Был еще достаточно неприятный эпизод в работе с агентом, связанный с организацией встречи с ним в Хельсинки. Там встречу представителя Центра обеспечивал наш контрразведчик, а через несколько дней именно этот контрразведчик бежал в Англию. Конечно, не стоит и сомневаться, что он наверняка обрисовал внешность Веннерстрема. Вообще, чем больше огрехов вспоминаю, тем большую вину испытываю перед этим человеком…

На мой взгляд, видимо, не совсем оптимальным было наше решение о дальнейшем использовании агента после увольнения с военной службы. Уехал бы он в Испанию, осел там и продолжал бы оказывать нам прекрасную долговременную помощь. Однако было принято другое решение. Так как теперь поддерживать с ним контакты мне стало затруднительно, из Москвы прибыл новый наш сотрудник под прикрытием первого секретаря посольства (Георгий Павлович Барановский). Центр полагал, что Веннерстрему в его новом качестве будет легче встречаться с дипломатом. Контактов со Стигом с этого момента я уже не поддерживал.

До сих пор меня удивляет, почему после неожиданного ареста никто палец о палец не ударил, чтобы облегчить его судьбу. За прошедшую треть столетия это можно было бы сделать. Вариантов было множество… А как получилось в действительности? Сразу же после ареста о его судьбе никто даже не подумал.

Думали об одном: как избежать крупного скандала. Помню, когда шведы после ареста Веннерстрема пригласили 22.07.1963 г. нашего консула и заявили, что высылают военного атташе и первого секретаря посольства — то есть меня и Барановского, — нашими были приняты самые срочные меры, чтобы выполнить чужое требование, хотя шведы не указали конкретных сроков отъезда. Смешно рассказывать, но для этого срочно разгрузили сухогруз «Репнино» водоизмещением аж в пять тысяч тонн! Такое указание по просьбе моих коллег дал министр морского флота СССР, и этот пароход повез через Балтику всего двух пассажиров — меня и моего товарища.

Суд приговорил Стига Веннерстрема за шпионаж в пользу советской военной разведки к пожизненному тюремному заключению. Примечательно: в последнем слове он отрицал вину в нанесении ущерба безопасности Швеции (за раскрытие натовских планов его, естественно, не могли судить) и заявил, что история рассудит, был ли он прав, борясь за предотвращение новой мировой войны.
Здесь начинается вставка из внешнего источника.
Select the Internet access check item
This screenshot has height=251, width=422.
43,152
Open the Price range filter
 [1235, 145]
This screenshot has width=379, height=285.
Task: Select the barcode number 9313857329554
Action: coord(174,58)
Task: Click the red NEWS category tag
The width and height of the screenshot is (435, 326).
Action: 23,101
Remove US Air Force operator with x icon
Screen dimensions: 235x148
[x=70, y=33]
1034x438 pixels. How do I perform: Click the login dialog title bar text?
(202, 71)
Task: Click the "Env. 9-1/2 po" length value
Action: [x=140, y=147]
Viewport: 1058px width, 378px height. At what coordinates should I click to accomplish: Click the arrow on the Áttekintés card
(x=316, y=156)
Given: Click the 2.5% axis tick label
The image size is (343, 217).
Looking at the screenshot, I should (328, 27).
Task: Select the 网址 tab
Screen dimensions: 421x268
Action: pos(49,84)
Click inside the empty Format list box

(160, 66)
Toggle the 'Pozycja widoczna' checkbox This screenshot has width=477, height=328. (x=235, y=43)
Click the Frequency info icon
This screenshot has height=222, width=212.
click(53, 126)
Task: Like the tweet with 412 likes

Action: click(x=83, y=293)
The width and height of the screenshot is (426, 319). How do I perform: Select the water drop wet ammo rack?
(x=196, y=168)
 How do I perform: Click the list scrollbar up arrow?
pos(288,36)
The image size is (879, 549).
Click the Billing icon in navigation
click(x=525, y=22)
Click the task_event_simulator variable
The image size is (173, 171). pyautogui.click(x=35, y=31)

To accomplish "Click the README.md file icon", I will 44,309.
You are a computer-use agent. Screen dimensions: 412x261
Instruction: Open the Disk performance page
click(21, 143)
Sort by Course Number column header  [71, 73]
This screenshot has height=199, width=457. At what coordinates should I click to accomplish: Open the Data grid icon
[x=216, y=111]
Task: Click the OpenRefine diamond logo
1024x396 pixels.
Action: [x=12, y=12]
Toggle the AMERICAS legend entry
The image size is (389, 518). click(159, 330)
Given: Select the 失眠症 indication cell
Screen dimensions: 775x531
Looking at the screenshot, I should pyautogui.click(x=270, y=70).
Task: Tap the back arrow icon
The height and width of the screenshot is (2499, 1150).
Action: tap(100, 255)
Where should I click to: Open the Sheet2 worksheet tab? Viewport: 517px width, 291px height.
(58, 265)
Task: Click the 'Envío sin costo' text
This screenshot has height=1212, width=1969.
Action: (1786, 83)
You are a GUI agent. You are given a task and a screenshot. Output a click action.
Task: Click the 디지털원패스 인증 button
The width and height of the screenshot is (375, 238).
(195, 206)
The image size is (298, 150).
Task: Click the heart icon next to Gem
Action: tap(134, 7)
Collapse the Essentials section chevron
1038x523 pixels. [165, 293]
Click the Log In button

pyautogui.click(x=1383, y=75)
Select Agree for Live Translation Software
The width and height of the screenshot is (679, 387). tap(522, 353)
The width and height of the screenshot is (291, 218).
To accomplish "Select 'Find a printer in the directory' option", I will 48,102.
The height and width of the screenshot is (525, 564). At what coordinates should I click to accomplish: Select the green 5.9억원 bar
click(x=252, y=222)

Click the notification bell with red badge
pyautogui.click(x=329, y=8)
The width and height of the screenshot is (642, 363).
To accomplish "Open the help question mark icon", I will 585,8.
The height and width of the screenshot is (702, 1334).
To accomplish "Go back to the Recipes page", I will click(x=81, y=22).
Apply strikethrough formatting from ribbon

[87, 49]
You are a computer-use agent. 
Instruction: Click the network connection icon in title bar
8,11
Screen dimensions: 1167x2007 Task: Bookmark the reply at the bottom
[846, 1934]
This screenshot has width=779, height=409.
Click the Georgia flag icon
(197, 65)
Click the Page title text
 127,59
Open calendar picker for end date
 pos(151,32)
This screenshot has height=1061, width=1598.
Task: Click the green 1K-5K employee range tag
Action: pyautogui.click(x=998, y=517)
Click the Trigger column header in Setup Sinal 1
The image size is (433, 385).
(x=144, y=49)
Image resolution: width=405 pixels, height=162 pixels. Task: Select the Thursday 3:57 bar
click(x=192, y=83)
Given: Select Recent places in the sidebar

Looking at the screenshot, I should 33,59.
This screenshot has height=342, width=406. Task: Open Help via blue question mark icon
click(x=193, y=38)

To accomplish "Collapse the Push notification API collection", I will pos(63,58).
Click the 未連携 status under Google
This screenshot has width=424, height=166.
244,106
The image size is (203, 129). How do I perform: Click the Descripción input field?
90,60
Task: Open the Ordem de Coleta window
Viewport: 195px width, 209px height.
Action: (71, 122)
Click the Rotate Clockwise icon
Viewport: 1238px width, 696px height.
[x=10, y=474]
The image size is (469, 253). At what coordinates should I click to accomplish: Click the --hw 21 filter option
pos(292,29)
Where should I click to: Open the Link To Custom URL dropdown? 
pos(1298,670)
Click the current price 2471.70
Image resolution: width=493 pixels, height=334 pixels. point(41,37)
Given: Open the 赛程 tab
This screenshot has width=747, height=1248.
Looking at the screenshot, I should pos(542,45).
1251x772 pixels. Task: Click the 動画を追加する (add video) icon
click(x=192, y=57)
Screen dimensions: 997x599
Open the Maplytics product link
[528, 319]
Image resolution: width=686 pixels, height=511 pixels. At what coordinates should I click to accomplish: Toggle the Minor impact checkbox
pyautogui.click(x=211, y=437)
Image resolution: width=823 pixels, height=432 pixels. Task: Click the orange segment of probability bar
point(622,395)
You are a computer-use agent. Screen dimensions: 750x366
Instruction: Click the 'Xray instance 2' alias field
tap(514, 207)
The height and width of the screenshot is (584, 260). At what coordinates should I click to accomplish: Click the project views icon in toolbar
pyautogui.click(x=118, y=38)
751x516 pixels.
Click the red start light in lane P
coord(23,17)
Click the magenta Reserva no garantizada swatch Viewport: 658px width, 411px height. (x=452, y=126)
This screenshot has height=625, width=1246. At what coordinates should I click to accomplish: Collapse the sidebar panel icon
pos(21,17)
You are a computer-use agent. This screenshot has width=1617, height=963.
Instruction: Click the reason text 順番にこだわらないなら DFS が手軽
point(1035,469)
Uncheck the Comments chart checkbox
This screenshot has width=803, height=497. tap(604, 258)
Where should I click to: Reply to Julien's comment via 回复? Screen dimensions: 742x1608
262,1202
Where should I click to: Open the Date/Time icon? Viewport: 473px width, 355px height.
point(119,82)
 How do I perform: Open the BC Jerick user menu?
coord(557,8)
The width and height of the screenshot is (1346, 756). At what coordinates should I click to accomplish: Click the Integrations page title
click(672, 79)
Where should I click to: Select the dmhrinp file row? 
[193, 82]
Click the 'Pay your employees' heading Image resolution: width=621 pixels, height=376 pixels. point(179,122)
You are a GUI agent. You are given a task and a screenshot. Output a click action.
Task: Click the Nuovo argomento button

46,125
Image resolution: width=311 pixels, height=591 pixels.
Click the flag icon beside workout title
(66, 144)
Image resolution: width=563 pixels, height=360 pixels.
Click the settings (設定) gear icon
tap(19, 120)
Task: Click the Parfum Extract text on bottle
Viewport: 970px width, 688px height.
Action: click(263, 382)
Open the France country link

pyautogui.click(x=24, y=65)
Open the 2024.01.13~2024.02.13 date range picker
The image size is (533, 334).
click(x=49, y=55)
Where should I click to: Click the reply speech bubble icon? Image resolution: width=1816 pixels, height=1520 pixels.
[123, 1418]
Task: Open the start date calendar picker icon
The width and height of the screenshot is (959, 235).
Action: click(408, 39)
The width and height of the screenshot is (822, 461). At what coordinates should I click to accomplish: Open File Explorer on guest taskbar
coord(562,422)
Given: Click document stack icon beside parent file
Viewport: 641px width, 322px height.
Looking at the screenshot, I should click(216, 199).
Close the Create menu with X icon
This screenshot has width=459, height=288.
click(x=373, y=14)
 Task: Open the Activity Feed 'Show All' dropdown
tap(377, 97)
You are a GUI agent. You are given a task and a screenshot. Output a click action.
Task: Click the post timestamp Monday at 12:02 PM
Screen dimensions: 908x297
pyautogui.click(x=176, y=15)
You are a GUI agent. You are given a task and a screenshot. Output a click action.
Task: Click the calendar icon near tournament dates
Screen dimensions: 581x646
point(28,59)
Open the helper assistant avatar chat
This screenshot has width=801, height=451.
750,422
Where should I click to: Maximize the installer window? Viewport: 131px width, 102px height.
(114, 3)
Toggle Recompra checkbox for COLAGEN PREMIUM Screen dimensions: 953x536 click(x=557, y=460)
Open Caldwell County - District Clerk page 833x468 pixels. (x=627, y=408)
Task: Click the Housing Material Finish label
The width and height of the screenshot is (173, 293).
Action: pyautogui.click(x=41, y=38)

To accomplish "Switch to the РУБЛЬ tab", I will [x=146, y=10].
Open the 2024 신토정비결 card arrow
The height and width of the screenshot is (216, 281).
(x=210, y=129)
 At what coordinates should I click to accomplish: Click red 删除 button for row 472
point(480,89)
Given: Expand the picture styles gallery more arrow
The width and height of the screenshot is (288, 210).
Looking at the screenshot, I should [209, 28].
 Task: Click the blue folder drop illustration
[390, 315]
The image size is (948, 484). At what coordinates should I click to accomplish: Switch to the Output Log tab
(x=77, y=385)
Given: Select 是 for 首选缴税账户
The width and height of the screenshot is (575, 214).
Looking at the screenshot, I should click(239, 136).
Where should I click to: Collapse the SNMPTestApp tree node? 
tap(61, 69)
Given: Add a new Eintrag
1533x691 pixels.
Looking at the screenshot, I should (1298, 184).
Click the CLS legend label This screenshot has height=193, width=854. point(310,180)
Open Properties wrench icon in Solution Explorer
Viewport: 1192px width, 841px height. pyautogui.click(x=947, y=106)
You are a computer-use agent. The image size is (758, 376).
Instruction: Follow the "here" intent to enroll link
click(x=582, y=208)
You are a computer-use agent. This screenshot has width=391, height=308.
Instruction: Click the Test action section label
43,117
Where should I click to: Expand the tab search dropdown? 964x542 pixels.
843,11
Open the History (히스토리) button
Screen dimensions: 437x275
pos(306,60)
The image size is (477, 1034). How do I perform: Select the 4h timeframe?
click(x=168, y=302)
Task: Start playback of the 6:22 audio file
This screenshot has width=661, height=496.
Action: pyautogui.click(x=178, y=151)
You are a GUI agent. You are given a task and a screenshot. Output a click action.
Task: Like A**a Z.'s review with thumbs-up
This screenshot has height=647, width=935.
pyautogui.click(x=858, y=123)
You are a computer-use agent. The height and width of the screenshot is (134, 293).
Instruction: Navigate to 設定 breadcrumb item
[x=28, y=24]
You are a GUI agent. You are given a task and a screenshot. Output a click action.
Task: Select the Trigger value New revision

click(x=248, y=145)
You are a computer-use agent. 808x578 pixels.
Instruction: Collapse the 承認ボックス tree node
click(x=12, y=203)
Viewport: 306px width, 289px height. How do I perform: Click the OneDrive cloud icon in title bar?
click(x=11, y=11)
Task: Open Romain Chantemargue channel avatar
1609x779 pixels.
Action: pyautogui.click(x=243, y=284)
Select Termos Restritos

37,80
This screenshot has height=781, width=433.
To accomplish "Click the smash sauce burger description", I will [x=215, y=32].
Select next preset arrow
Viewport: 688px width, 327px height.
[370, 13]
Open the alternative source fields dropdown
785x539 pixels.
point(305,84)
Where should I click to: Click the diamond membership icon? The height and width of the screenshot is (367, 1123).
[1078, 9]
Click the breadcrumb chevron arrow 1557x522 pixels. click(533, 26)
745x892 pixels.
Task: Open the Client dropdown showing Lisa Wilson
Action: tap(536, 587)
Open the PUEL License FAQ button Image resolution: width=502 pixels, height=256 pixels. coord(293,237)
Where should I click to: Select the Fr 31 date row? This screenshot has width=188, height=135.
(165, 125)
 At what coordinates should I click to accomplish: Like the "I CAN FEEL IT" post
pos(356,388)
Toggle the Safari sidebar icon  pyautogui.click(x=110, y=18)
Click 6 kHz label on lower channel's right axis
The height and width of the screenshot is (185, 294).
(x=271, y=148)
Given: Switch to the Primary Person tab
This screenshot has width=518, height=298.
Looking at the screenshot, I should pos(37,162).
Думаю, последующее развитие событий оправдало жертву, которую принес Веннерстрем. Карибский кризис не перерос в мировую термоядерную войну, которая не обошла бы стороной и нейтральную Швецию. Да и все послевоенные годы, не без усилий разведчиков, удавалось избежать худшего для судеб мира.

Веннерстрем по достижении преклонного возраста был все-таки освобожден из заключения. Хотелось бы выразить ему благодарность за бескорыстную помощь делу сохранения мира в годы холодной войны.

Будем помнить, что в истории наших тайных деяний есть такое имя — Стиг Веннерстрем. К сожалению, о нем пока не было ни книг, ни фильмов. А давно пора бы иметь.

После моего возвращения в Москву начались серьезные расследования провала. Как всегда, стали искать виновных. Разумеется, после высылки из Швеции я уже никуда больше не выезжал. А в 1968 году был уволен на пенсию.